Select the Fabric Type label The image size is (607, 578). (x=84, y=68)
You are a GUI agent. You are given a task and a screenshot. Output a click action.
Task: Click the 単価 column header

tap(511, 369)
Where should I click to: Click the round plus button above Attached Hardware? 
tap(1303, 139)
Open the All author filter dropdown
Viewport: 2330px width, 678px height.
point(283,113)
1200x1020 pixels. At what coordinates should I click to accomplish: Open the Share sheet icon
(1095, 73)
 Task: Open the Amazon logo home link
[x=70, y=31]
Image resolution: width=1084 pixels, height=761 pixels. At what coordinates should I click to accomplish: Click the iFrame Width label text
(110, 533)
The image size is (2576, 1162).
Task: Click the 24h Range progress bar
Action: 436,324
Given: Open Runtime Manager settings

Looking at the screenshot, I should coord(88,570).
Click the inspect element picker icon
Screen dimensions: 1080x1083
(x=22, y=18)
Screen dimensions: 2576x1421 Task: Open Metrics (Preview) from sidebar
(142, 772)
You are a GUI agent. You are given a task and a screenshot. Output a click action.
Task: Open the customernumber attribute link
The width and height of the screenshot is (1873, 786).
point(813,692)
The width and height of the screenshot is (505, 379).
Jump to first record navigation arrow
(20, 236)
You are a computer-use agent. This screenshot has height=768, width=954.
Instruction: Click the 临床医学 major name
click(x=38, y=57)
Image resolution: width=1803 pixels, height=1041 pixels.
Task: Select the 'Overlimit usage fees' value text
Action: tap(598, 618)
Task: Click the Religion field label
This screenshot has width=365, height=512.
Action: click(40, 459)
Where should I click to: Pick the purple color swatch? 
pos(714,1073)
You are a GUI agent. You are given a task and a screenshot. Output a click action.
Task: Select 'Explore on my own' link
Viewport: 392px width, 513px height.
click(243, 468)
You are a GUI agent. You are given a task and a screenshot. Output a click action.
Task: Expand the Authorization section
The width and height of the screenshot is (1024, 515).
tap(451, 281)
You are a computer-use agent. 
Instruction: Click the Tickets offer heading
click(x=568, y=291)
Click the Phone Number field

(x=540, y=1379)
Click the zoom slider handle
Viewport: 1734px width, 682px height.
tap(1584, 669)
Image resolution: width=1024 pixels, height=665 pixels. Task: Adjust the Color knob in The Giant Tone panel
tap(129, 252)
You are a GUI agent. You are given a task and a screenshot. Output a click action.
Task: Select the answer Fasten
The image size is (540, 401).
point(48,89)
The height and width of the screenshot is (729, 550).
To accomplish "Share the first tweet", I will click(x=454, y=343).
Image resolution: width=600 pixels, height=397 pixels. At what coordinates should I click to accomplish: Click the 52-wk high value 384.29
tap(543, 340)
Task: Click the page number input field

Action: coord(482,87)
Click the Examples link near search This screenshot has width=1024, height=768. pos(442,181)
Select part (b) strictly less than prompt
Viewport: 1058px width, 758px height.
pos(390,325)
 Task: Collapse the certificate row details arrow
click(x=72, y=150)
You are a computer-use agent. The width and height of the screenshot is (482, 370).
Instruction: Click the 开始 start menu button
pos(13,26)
******************************
- **EXERCISE DESCRIPTION**
Check each line above for the string "computer" and copy the ones that have it.

- **OUTPUT FOR THIS EXERCISE**
You are a computer-use agent. This screenshot has height=768, width=954.
You are a computer-use agent. 
You are a computer-use agent. The width and height of the screenshot is (482, 370).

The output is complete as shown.